И тут вы перебиваете Коннери, вас как будто прорывает. Ты что возомнил себе, старый ведьмак? Думаешь, разок спас мою шкуру и можно мне уши лечить? Ты хоть знаешь, каково это — быть подставленным на первом же задании? На первом! Вы рассказываете, зло, в красках, про свое растущее недоумение, про поединки с храмовниками и схватки с гарпиями, про тупое отчаяние при виде вымершей деревни. Как свято вы были уверены в правоте тех, кто 9 лет учил вас убивать монстров. Как шаталась земля под ногами потерявшего все ориентиры юнца. И чем больше крепла уверенность в том, что вас просто-напросто обманули, тем сильнее качало почву у вас под ногами. Как вы скрестили мечи с Рамаресом, одним из наставников Академии, каждый из которых был для вас кем-то вроде полубога. Как вы убили Рамареса. Убили Аксиона. Как пришел Ледейл и сказал: «Ну, извини, парень. Бывает. Зато ты теперь седьмой круг». Ваши слова, адресованные Коннери, полны язвительного сарказма. Ваш голос источает яд каждым обертоном. Ваши мысли кристально ясны и предельно логичны. Ваши предложения выстроены настолько безукоризненно, что вам зааплодировал бы и самый искушенный оратор. Еще бы, эту речь вы шлифовали целых три месяца, ворочаясь ночами в койке. Прокручивали в голове и повторяли раз за разом.

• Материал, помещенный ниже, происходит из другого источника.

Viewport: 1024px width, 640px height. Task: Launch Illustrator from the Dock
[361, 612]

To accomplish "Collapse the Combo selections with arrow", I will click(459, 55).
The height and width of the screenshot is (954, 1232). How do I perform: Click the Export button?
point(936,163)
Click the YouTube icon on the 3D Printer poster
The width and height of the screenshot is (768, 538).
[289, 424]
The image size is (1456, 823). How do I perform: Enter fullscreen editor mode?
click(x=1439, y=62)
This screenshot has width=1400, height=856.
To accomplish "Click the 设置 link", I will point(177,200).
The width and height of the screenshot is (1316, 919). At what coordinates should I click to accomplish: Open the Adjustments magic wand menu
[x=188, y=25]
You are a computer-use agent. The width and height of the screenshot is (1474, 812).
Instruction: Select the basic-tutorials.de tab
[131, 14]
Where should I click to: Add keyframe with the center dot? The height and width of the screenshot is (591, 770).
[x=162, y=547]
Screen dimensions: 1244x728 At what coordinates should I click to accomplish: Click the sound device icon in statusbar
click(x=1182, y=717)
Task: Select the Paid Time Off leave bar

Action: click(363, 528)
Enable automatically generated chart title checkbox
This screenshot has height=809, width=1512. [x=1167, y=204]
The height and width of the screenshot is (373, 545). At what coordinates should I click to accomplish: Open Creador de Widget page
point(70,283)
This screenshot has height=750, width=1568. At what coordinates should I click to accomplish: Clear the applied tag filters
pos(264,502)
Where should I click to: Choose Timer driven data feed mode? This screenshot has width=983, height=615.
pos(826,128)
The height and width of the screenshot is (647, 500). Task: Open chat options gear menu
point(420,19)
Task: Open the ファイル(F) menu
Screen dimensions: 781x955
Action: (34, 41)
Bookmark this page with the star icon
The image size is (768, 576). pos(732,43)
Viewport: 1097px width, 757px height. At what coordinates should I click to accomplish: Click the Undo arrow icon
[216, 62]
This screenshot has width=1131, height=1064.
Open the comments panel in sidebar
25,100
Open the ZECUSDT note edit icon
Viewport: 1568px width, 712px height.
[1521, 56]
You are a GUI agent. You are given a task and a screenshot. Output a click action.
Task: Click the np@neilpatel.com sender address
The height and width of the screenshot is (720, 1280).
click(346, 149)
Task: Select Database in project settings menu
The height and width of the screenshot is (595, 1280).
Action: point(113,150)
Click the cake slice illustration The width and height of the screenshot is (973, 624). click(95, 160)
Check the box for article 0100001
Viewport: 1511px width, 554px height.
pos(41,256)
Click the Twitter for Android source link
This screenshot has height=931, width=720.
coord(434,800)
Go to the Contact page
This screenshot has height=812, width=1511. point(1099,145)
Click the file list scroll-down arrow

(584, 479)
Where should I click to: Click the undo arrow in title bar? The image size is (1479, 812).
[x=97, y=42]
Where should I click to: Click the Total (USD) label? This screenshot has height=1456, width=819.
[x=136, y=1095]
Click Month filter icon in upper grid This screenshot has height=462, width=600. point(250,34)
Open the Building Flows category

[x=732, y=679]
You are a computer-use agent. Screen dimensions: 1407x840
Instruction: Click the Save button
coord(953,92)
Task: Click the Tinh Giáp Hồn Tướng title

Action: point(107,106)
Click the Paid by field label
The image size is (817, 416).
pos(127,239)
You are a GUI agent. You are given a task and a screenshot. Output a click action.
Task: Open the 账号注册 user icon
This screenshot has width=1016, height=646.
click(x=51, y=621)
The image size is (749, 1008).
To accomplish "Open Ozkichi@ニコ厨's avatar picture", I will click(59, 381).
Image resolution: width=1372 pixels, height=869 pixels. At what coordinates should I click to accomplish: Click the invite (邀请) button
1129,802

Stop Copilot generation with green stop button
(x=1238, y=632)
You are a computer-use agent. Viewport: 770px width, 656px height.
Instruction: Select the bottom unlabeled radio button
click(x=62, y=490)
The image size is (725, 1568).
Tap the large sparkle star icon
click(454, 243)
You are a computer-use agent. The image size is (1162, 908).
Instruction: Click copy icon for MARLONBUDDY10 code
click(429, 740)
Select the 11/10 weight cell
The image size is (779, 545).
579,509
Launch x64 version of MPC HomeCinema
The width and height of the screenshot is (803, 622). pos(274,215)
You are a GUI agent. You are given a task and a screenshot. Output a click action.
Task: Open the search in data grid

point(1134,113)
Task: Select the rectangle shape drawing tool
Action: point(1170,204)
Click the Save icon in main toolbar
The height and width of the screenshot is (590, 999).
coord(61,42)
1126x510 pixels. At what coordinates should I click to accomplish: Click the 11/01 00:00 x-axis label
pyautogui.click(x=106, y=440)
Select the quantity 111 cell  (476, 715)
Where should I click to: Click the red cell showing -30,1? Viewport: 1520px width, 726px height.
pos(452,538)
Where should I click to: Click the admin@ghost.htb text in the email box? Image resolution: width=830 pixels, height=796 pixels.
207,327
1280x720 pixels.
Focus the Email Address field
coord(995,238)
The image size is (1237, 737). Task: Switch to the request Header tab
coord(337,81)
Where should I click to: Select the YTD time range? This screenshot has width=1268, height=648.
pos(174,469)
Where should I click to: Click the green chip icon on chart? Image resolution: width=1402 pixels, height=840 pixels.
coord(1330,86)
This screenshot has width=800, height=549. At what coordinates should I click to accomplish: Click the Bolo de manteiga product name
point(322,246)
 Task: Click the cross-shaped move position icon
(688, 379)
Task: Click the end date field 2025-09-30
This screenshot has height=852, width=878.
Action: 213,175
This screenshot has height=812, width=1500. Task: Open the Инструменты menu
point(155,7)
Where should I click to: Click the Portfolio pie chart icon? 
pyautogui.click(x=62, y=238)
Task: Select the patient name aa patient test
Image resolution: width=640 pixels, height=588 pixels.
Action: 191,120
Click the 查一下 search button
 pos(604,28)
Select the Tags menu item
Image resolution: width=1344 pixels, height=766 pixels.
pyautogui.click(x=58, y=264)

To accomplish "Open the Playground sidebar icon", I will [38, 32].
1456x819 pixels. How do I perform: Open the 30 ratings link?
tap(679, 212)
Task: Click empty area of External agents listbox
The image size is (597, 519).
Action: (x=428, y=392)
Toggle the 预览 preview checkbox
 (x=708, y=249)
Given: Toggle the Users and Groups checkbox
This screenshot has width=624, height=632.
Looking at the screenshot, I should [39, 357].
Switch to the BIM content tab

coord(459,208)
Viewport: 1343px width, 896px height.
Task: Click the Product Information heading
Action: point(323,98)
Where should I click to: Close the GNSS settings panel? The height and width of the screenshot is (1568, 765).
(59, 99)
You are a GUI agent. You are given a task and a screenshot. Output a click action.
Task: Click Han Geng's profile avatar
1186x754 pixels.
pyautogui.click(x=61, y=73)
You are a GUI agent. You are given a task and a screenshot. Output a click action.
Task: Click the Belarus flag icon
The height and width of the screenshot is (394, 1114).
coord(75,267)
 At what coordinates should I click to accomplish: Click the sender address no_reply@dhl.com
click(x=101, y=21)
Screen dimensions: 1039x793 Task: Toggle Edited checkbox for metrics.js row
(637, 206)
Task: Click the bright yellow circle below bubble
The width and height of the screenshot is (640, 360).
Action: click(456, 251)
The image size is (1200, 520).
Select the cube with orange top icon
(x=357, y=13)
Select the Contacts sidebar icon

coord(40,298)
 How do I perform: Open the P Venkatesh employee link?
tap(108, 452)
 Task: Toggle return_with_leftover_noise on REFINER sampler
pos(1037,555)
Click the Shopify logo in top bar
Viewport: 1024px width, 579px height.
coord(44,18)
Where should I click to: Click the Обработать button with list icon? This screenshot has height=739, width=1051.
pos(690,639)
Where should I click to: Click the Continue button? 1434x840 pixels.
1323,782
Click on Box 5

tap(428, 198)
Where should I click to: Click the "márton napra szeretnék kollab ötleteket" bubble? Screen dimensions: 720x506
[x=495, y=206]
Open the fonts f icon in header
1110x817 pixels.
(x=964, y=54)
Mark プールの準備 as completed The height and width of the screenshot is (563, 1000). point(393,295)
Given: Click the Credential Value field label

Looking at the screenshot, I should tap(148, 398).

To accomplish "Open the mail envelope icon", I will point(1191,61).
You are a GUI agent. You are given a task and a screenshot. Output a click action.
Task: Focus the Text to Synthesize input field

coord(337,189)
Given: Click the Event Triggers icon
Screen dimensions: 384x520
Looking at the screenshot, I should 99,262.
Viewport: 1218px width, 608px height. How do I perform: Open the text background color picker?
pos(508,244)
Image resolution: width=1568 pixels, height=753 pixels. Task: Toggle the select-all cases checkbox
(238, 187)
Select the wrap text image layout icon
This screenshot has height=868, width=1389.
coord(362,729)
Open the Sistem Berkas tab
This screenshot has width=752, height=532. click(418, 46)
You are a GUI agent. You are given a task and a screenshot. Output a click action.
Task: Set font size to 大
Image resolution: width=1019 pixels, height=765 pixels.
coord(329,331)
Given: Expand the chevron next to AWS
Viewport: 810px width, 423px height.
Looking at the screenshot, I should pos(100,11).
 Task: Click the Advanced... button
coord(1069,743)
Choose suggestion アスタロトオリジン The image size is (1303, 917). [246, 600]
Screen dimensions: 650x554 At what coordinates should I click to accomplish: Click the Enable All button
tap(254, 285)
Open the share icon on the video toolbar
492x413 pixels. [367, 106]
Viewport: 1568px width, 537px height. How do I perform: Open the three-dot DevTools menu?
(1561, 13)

– И скажи на милость, как теперь можно кому-нибудь верить? Как я могу верить хоть кому-то? – вы вдруг понимаете, что стоите совсем рядом с Коннери и едва ли не брызжете ему слюной в лицо. И он слушает. Не отходит. Даже не утирается.
Вы замолкаете и отступаете назад. Все сказано. Пауза.
– Знаешь, я согласен с той шуткой, мол, 'прорываться легче', – говорит Коннери. – Одному и правда жить проще. Но долго невозможно, такой вот парадокс.
Вы молчите. Говорить совершенно не хочется. Так, должно быть, чувствует себя гадюка, опустошившая все свои ядовитые железы. Или роженица, только что разрешившаяся от бремени. Внутренняя пустота и, как ни странно, облегчение, такое сильное, что кажется, будто вот-вот взлетишь, как воздушный шарик.